WHAT NEEDS TO BE DONE:
Retype exactly the lines from the one holding "You are a computer-use" through the final line of the data, both included.

Items from a data source:
================================

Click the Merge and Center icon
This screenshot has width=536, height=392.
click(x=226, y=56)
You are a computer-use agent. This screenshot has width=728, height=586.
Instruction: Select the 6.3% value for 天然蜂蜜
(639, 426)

================================

RESULT:
You are a computer-use agent. This screenshot has width=728, height=586.
Instruction: Select the 6.3% value for 天然蜂蜜
(639, 426)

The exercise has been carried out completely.